Once the folder is shared, instead of having everyone be able to read files you can customize permissions so that only specific users have access. To do this, once you have authenticated by clicking the little lock, first set the "everyone" group to "no access" so guest users on the network will not be able to see your files. Then click the "plus" button and you will be presented with a list of available people, which include local user accounts as well as contacts in your address book.
Keep in mind that the people in your contacts list do not have local accounts on the system, but are available so you can easily give them a "sharing only" account from this interface. Sharing-only accounts will not be able to log in to your system locally and run applications. They can only access files for which they are permitted from other computers on the network.
Select a desired user, or click the "New Person" button to add a user name, and you will have to then give that user a password (make sure you tell that person what their password is). With the password set, the new user will appear in the users list, and clicking "Select" will add that user to the info window.
From here, you can then set special permissions for that user account, allowing them to either read, write, or both read and write to the folder.
As long as these permissions are set, the users and groups will have to follow them. There is no need to close the information window for any changes to take effect, which is convenient because you can keep the info window open to use as a control panel for managing access to that folder, especially if your sharing setup is to be temporary.
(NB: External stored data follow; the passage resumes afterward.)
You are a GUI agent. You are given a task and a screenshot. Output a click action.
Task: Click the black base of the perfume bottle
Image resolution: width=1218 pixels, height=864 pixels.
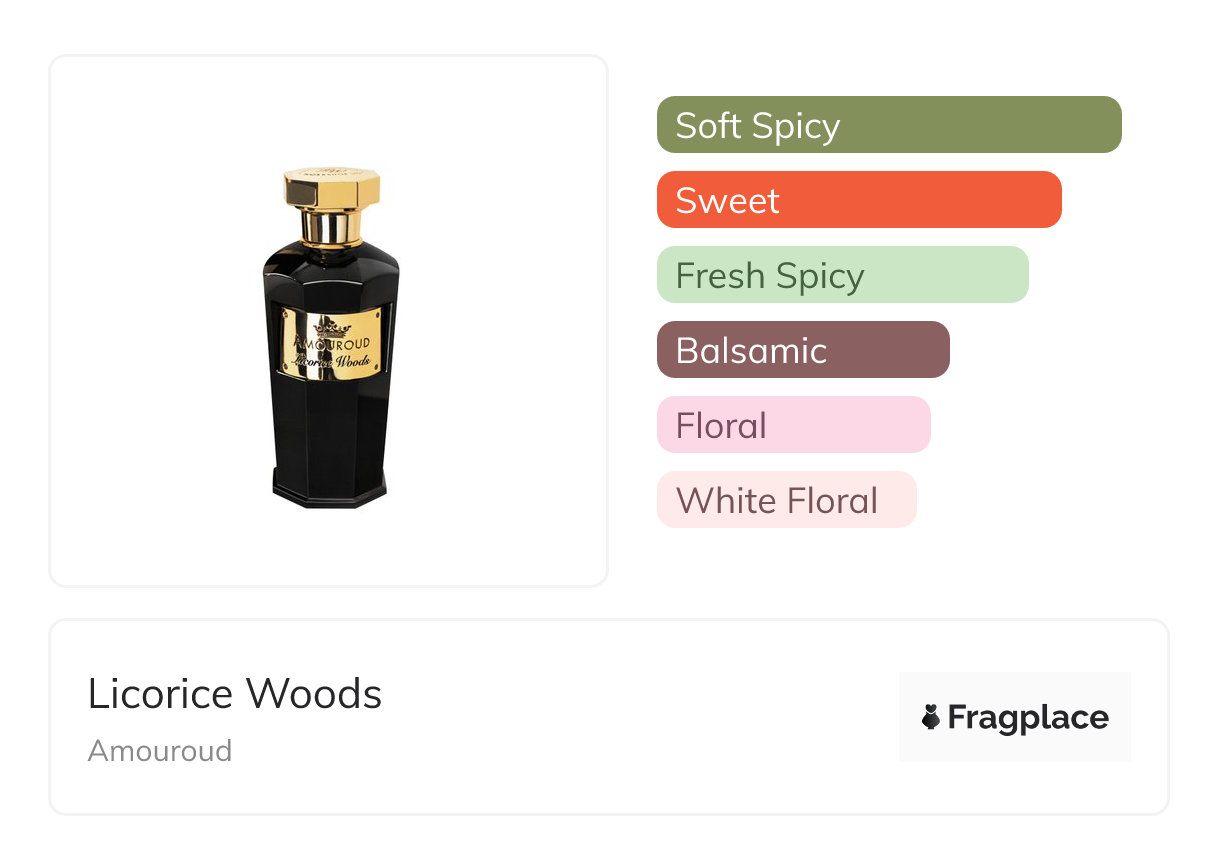[x=330, y=491]

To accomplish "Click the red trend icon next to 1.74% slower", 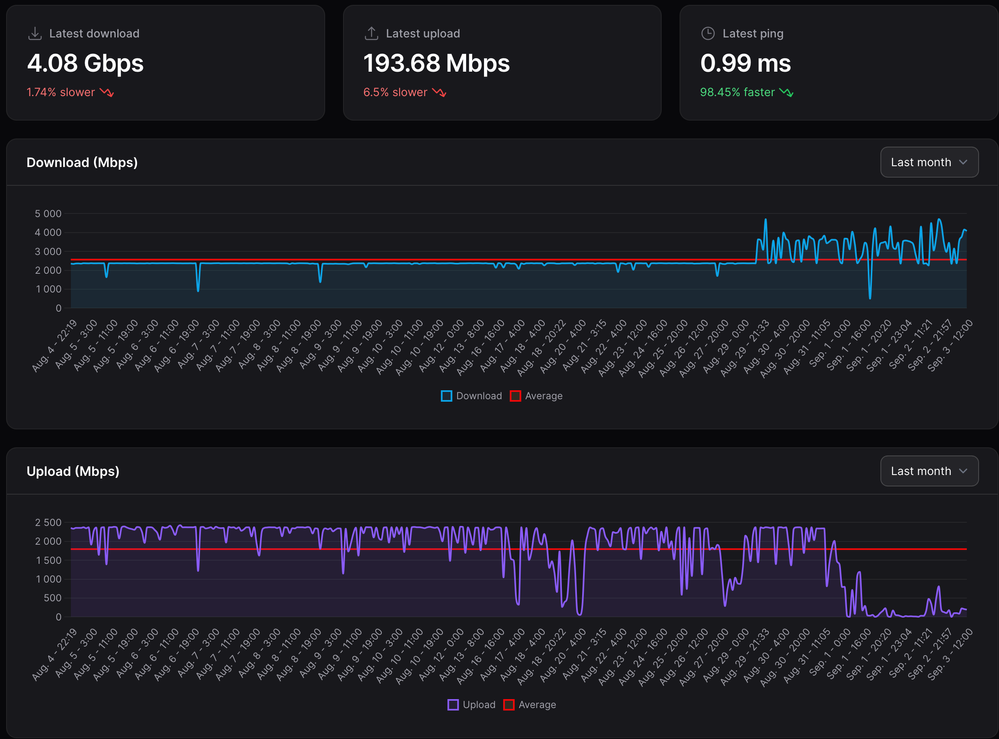I will 107,93.
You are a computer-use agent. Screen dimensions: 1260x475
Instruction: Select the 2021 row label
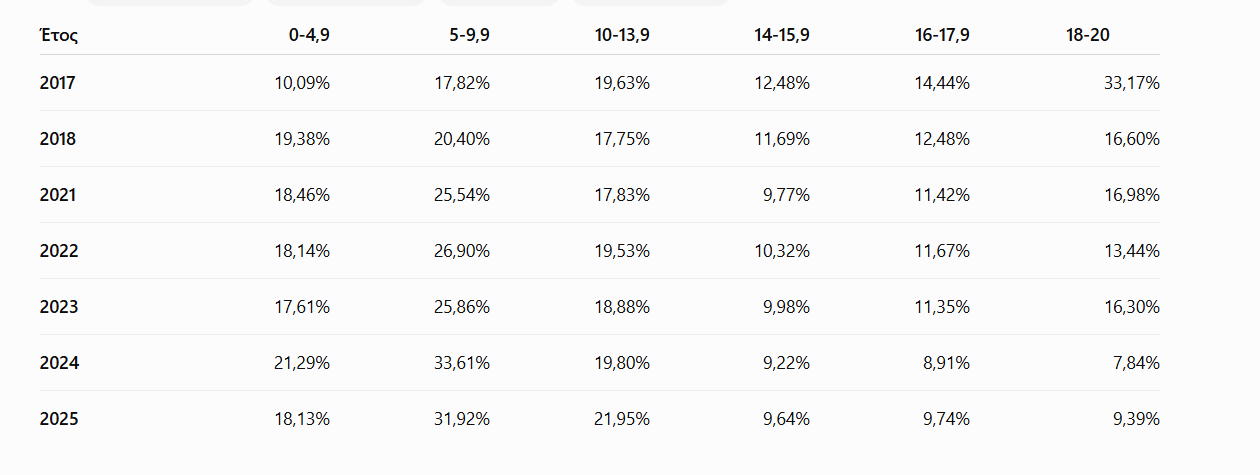click(57, 195)
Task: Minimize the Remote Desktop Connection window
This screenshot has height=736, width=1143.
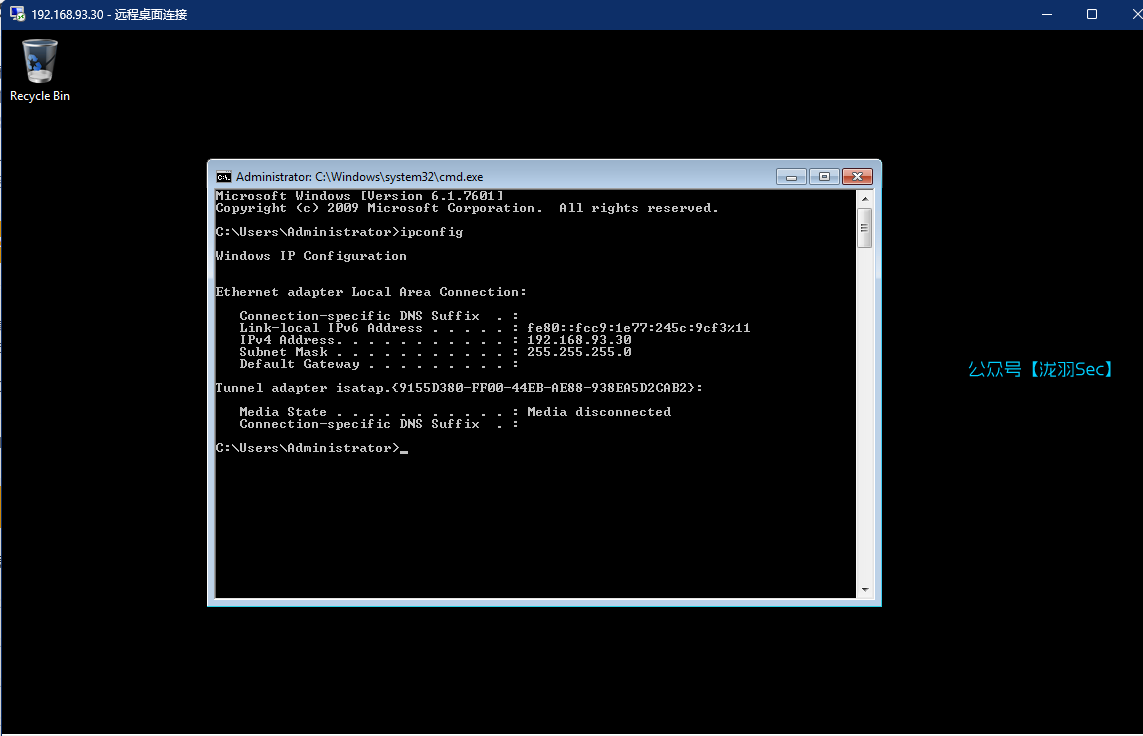Action: 1047,14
Remember, that if you forget which folders you have shared, you can always go back to the "File Sharing" section of the "Sharing" system preferences and manage your shared folders from there. NOTE: Newly created user accounts will need to be removed or otherwise managed via the "Accounts" system preferences.
Access from Windows
OS X has built-in support for Windows file sharing, which will not only allow you to access Windows computers but also share files with them. By default only the Apple Filing Protocol (Mac-only sharing) is enabled, so you will need to specifically enable Server Message Block (SMB, or Windows sharing) if you want to enable access to and from Windows machines.
To do this, go to the "File Sharing" section of the "Sharing" system preferences, and click the "Options..." button. Then click "Share files and folders using SMB (Windows)" option, and check the box next to the accounts that you wish to grant access to the computer via SMB. Doing this will require you to enter the account's password, so do this for the current and new accounts you wish to give access, and they should then be able to connect from Windows computers on the local network.
In this window you can also enable access to your shared files via FTP, so if for some reason Windows sharing does not work or is not available on networked computers, you can still transfer files between systems using the old FTP protocol.
Advanced tip: If you have "Remote Login" enabled in the Sharing system preferences, you can still use the "sftp" protocol for connecting (via the Terminal or other client that supports it). Keep in mind this will only work for local user accounts, and will not work for sharing-only accounts.